DATA FOR ANALYSIS:
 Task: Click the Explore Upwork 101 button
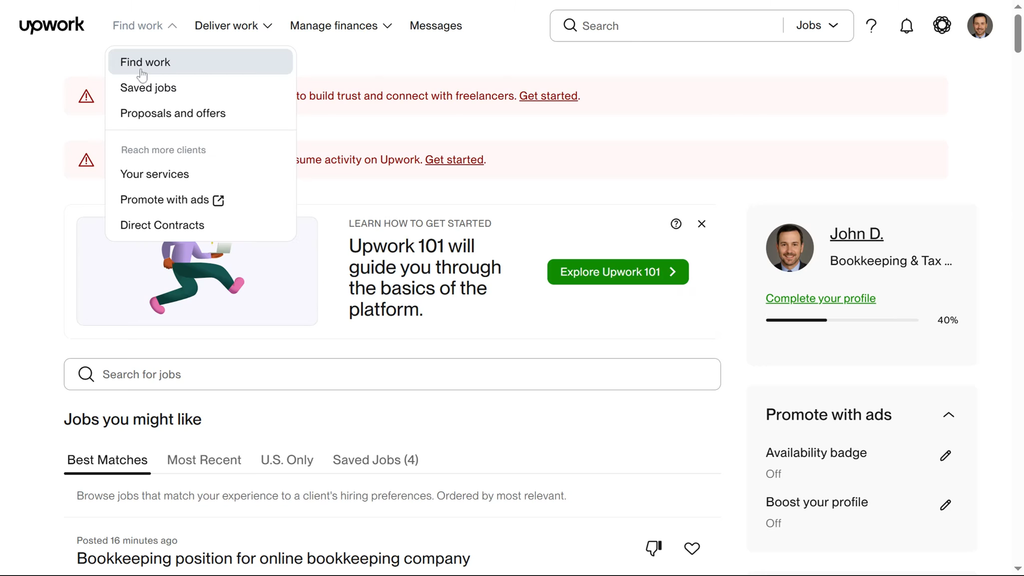(x=617, y=272)
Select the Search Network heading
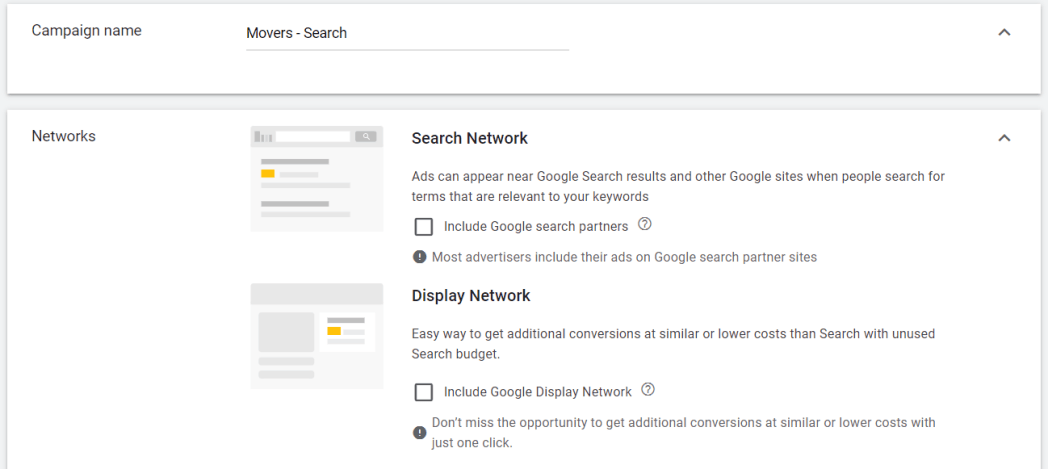1048x469 pixels. tap(470, 138)
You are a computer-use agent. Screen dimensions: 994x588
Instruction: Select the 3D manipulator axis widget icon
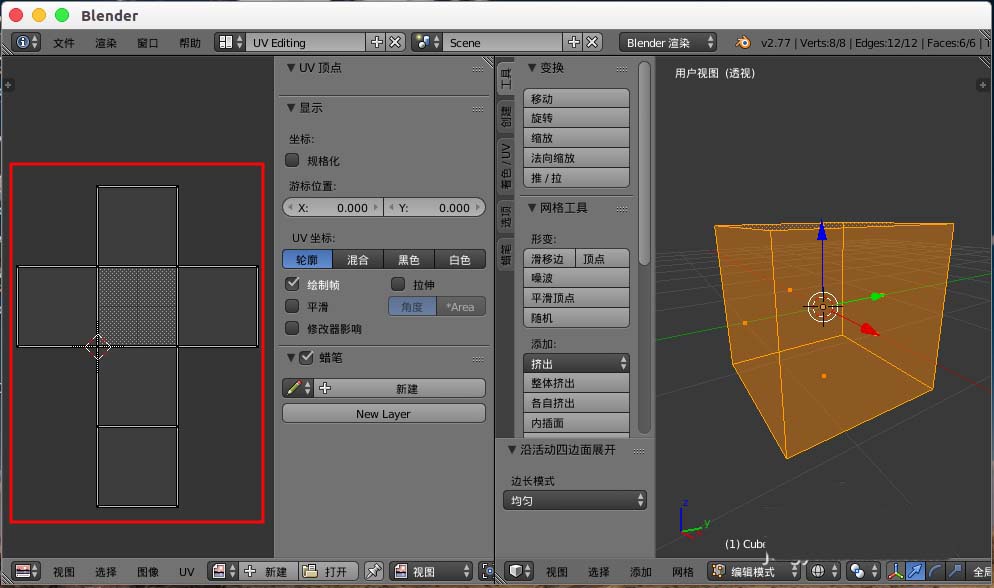(x=896, y=571)
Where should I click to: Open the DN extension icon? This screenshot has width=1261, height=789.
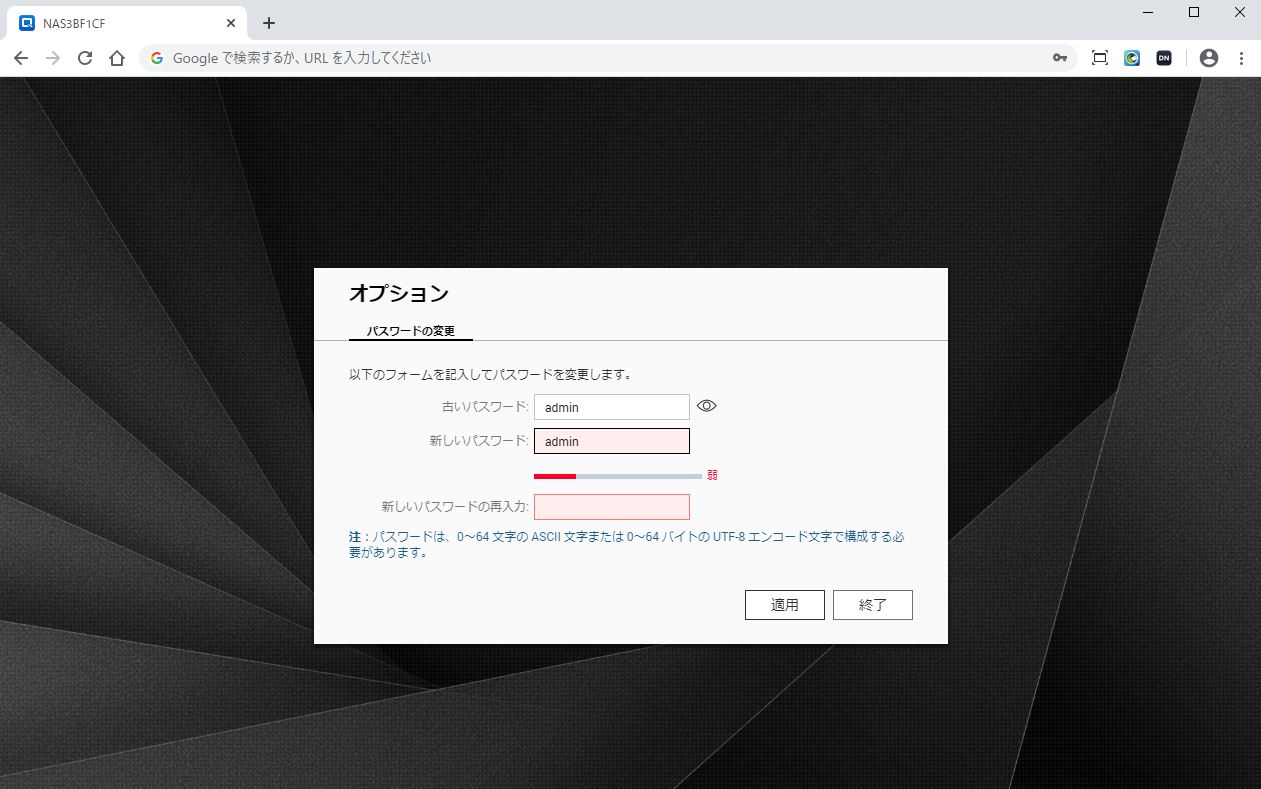pos(1164,58)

YOUR INSTRUCTIONS: From the line that contains "Instruction: Select the" down to the last line of the material above, every line must be repeated exactly, with pictures removed and both end lines included.

WRITTEN SOLUTION:
Instruction: Select the 3D manipulator axis widget icon
(x=896, y=571)
Where should I click to: Open the DN extension icon? This screenshot has width=1261, height=789.
pos(1164,58)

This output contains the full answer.